С новостью этой к Горбачу явился Винницкий.

— Пропал, говоришь? — с кривой ухмылкой на чугунном лице произнес Горбач, уставившись неподвижным взглядом прищуренных глаз на бывшего зама Люшкова.

— Пошел на связь с агентом и не вернулся. Замнач краевого отдела контрразведки Стрелков прождал его больше часа, затем вызвал усиленный наряд пограничников, они прочесали все окрестности, даже углубились на несколько километров на сопредельную территорию. Однако каких-то признаков борьбы или силового захвата обнаружено не было. Судя по следам, комиссар госбезопасности третьего ранга шел своей обычной походкой в сопровождении агента…

— А точнее? Шел впереди агента или сзади?

— Сзади.
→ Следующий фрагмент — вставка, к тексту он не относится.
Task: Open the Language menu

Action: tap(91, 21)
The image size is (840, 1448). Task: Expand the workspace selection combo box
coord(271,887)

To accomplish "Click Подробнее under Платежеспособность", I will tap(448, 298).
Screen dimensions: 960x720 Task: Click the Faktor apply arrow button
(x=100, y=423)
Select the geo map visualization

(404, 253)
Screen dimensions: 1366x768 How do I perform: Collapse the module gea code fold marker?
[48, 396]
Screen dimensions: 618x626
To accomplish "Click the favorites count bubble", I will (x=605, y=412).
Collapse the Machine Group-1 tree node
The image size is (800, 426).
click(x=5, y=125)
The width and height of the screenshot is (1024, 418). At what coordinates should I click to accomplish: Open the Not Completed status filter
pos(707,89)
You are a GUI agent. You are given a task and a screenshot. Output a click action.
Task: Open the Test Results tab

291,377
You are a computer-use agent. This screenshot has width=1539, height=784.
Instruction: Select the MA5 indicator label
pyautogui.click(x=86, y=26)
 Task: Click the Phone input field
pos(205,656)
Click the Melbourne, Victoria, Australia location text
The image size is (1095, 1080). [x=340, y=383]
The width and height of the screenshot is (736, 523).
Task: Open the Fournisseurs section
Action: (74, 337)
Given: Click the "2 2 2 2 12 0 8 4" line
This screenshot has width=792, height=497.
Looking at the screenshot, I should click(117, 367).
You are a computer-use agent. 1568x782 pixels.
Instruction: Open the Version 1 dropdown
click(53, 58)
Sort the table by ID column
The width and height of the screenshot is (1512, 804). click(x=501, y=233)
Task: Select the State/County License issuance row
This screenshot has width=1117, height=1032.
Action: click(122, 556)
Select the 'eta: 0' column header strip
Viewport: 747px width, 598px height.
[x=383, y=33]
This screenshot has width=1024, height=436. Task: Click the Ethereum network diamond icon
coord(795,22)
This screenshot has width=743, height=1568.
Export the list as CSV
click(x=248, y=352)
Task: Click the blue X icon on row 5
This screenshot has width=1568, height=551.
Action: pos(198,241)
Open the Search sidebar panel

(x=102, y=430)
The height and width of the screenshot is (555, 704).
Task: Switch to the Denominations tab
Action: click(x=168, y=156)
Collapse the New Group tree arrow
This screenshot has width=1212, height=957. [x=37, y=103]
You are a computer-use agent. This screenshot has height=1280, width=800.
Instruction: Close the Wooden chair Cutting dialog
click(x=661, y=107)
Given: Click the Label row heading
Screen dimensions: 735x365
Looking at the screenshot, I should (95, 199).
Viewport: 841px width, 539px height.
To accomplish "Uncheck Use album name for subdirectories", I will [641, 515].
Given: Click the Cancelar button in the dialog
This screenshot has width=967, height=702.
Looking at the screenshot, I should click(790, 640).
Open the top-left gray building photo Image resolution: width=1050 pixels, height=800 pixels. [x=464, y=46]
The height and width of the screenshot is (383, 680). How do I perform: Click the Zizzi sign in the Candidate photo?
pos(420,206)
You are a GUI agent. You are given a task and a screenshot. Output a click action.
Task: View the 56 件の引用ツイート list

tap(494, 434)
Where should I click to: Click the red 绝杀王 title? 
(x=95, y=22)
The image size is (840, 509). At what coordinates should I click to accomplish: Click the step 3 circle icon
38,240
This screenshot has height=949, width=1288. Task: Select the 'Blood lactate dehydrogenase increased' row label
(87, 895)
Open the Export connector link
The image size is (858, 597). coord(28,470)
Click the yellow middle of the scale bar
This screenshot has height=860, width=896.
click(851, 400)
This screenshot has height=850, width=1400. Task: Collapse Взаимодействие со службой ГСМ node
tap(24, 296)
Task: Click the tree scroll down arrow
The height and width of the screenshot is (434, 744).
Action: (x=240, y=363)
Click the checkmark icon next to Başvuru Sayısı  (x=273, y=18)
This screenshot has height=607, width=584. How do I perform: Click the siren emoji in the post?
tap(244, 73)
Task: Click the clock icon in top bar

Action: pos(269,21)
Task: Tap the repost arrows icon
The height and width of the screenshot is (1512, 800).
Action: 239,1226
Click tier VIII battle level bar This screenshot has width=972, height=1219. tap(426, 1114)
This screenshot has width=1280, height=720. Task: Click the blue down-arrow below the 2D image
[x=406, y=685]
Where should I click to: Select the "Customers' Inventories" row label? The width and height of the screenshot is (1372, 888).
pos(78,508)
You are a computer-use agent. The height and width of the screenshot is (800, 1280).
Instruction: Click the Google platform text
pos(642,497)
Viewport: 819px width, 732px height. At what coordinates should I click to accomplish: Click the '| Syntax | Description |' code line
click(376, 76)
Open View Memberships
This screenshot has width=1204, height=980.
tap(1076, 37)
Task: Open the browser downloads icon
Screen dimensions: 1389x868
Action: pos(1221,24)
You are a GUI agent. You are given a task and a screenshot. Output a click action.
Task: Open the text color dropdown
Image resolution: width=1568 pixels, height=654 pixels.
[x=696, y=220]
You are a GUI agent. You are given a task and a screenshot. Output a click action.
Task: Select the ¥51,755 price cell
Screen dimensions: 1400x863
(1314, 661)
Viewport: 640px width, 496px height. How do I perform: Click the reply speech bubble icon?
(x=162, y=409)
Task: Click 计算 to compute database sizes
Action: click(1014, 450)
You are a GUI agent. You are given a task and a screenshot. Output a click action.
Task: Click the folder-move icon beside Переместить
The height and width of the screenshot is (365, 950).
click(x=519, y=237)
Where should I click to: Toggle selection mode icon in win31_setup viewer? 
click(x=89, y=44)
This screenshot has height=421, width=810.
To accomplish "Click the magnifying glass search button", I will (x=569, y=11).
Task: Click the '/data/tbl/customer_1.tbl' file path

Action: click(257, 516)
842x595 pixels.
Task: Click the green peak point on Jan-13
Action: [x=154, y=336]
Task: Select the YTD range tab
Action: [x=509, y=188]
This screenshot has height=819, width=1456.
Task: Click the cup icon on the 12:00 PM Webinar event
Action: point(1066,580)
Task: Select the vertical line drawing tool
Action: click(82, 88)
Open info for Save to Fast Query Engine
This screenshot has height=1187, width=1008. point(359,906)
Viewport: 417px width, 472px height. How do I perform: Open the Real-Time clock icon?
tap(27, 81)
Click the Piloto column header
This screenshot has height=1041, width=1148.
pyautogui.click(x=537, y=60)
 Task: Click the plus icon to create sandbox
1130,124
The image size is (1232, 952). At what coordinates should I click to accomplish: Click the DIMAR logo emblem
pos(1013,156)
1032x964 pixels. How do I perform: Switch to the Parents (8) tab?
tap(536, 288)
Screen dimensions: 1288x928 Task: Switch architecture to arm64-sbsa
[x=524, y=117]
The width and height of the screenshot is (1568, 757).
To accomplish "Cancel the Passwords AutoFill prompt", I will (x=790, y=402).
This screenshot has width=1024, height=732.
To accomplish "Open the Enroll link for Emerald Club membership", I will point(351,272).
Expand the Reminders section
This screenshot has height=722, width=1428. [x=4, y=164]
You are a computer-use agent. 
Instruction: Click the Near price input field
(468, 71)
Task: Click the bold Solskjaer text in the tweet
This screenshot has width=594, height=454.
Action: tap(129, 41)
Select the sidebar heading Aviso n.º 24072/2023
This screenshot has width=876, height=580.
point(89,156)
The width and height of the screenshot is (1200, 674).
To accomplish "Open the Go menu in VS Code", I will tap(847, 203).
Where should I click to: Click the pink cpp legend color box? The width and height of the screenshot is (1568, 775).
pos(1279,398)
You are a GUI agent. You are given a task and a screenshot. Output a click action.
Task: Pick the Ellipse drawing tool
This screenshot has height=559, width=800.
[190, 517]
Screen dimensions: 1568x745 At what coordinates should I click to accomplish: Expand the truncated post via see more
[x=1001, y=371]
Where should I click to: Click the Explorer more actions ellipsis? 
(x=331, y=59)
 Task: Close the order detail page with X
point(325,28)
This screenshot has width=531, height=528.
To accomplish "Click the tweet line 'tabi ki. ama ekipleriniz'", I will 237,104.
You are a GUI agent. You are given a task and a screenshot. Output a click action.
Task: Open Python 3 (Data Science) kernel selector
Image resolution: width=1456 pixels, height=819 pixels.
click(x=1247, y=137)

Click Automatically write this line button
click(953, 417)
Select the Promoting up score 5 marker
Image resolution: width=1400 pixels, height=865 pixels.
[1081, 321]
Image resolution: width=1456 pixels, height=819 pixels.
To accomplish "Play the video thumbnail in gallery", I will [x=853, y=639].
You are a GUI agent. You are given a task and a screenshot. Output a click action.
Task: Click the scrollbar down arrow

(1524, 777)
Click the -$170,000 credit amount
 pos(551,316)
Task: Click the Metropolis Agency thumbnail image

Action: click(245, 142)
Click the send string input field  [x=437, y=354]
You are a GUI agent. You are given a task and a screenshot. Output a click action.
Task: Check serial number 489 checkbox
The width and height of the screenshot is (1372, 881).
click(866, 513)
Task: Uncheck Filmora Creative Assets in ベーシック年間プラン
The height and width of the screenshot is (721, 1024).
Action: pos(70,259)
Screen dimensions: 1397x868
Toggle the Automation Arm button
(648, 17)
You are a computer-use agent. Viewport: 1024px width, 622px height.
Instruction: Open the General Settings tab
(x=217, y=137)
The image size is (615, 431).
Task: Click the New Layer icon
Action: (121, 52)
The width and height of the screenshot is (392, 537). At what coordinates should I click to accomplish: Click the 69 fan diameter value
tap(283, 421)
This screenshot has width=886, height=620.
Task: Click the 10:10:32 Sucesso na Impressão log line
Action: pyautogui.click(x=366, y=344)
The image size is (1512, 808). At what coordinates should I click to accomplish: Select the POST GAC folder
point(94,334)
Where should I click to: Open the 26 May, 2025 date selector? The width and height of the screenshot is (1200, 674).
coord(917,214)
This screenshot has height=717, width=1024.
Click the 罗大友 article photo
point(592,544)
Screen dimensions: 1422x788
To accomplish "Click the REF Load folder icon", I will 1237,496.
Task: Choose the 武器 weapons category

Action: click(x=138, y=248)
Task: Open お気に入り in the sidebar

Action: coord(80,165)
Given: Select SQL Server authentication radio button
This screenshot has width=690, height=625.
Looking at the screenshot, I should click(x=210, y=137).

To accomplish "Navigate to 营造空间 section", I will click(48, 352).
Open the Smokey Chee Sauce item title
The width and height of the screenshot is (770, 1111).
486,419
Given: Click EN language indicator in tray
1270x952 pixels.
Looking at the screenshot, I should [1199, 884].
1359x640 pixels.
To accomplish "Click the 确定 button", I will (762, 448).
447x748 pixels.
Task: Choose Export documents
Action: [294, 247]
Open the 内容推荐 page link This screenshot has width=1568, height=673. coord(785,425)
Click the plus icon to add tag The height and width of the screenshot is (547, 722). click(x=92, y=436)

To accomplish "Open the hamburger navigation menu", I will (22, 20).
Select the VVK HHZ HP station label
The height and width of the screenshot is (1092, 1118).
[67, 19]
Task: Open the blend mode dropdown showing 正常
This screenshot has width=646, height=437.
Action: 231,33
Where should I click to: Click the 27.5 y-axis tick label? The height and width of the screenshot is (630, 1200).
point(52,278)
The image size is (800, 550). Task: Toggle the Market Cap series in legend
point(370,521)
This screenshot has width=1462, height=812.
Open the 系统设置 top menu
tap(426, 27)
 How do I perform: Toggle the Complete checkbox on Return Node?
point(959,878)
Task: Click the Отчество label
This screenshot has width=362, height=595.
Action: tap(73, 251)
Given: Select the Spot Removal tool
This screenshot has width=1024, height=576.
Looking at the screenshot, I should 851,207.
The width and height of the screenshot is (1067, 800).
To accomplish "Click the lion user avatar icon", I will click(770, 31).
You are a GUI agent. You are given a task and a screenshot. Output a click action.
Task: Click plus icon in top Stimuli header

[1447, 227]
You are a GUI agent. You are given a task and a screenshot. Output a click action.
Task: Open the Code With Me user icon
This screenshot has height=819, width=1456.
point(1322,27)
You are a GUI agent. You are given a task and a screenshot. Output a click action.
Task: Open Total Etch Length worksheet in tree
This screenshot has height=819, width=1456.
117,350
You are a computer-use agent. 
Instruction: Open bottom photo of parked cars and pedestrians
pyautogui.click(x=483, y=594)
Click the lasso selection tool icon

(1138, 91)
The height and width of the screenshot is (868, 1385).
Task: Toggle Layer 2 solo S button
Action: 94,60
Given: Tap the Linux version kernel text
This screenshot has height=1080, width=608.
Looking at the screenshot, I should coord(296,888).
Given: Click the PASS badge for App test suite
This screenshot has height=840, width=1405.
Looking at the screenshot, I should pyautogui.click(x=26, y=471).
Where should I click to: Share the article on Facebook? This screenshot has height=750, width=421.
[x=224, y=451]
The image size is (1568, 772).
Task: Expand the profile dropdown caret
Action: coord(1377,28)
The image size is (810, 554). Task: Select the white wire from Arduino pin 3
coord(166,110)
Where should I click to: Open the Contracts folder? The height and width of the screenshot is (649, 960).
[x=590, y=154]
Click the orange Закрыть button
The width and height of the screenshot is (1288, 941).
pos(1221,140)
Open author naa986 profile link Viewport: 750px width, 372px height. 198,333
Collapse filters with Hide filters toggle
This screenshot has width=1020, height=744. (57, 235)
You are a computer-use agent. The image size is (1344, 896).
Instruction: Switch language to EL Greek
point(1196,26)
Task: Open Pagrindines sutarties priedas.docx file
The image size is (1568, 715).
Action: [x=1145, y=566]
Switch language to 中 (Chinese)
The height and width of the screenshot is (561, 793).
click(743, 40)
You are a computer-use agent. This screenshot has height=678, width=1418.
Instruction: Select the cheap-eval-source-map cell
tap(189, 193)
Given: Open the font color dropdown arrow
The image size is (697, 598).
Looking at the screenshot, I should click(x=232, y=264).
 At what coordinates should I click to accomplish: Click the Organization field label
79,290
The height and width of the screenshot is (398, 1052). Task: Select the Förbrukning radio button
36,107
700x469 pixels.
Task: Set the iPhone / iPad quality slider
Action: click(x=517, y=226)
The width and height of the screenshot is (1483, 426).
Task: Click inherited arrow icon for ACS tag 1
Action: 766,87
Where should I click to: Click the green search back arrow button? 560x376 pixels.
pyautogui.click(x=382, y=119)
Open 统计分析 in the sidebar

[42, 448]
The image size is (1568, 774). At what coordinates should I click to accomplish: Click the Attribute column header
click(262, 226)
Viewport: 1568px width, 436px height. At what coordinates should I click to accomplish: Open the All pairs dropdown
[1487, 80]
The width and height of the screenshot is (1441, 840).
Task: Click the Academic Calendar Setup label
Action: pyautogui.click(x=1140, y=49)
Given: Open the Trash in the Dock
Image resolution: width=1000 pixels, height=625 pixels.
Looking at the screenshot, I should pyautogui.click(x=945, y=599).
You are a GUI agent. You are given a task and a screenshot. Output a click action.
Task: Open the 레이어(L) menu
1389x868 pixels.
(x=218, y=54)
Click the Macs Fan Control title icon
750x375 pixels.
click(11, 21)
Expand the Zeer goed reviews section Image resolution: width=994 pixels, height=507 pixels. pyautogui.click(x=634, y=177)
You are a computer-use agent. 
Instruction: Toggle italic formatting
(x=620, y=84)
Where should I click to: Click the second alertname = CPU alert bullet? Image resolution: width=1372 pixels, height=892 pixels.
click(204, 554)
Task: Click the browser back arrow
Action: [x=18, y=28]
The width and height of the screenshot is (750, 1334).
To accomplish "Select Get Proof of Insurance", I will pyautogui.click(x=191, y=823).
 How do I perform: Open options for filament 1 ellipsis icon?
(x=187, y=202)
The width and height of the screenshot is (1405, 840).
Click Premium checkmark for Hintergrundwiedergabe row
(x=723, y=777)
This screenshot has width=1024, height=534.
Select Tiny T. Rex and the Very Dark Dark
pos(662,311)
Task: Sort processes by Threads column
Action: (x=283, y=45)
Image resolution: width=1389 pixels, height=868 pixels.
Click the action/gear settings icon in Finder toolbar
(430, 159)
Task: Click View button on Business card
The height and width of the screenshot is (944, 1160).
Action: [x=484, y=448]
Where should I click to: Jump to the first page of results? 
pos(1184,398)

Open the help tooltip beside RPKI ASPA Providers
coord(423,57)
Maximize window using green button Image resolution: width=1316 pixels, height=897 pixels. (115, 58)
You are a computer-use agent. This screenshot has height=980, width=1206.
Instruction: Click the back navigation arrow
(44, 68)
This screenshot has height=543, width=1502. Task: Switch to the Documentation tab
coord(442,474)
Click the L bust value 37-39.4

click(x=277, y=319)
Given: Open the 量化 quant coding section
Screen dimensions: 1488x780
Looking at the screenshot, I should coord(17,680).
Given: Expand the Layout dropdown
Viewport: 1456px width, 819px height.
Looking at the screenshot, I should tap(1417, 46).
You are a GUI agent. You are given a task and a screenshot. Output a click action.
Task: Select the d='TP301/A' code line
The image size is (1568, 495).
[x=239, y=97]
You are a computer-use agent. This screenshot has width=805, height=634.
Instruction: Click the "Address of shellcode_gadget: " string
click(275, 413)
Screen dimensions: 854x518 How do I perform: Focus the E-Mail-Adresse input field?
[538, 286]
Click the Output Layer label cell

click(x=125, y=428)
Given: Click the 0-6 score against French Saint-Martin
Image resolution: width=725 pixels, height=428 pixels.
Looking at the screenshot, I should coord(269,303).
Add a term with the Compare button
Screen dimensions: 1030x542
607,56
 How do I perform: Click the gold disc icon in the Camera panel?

Но его могли вести на веревке…

— Так вели, или он шел?

— В донесении эта тонкость не уточняется, — стараясь не показывать своего смятения, ответил Винницкий. — Я пошлю телеграмму для уточнения. В то же время я не исключаю, что товарищ Люшков захотел самолично побывать на сопредельной территории и проверить некоторые сведения, полученные от агента, — заключил он, понимая, как шатко это его заключение.

Майор госбезопасности Горбач продолжал смотреть на стоящего перед ним майора же госбезопасности Винницкого неподвижным взглядом прищуренных глаз, при этом весь вид этого застегнутого на все пуговицы человека с чугунным лицом и редкими волосами на скошенном черепе говорил, что он не верит ни одному слову бывшего заместителя Люшкова, деятельность которого на посту начальника УНКВД ДВК Горбач должен проверить и дать о ней подробнейший отчет в Москву. Полномочия у Горбача широкие, но простираются они исключительно на тех, кто занимался до этого в крае Большой чисткой и, по многочисленным заявлениям, жалобам и внутриведомственной информации, здорово перегнул здесь палку.

Фриновский, заместитель Ежова, посылая Горбача в Дальневосточный край, так и сказал:

— Люшков перестарался. У него самый высокий показатель по стране по числу репрессированных. Товарищ Сталин очень недоволен таким соревнованием. Как говорится: заставь дурака богу молиться, он и лоб разобьет. Но лично я подозреваю, что Люшков не столько боролся с врагами советской власти, сколько с ее искренними и преданными сторонниками. Он и под меня, сука, подкапывался, и под других истинных ленинцев-сталинцев. Тебе, майор, предстоит выяснить существо дела и восстановить социалистическую законность. Мы тебе доверяем.

У Горбача имелся опыт подобной работы в Новосибирске. Там он выявил столько всяких нарушений со стороны руководства областного Управления НКВД по проведению чистки, что это руководство практически в полном составе было арестовано и незамедлительно расстреляно. Сам Горбач считал себя — и вполне искренне — человеком, которому партия доверила доискиваться до правды и утверждать справедливость. В его постоянно прищуренных глазах, словно дневного света им было слишком много, а полностью они могли раскрыться лишь в темноте, таилось неприкрытое презрение к каждому, кто оказывался перед ним в роли подозреваемого. Он не верил ни единому слову, которое ему говорили в свое оправдание подозреваемые, он знал, что слова для того и произносятся, чтобы скрыть истину.

Вот и этот Винницкий… Его подельник и дружок Каган арестован в Москве и дает показания, Люшков, скорее всего, удрал к японцам, и даже предполагать, что Винницкий не был с ними заодно, наивно и глупо. Горбач представил, какой переполох бегство Люшкова вызовет в Москве, и как кстати этот побег для него, Горбача: он полностью развязывает ему руки, служа доказательством того, что прежнее руководство УНКВД края было с гнильцой и тухлинкой. Если не сказать больше.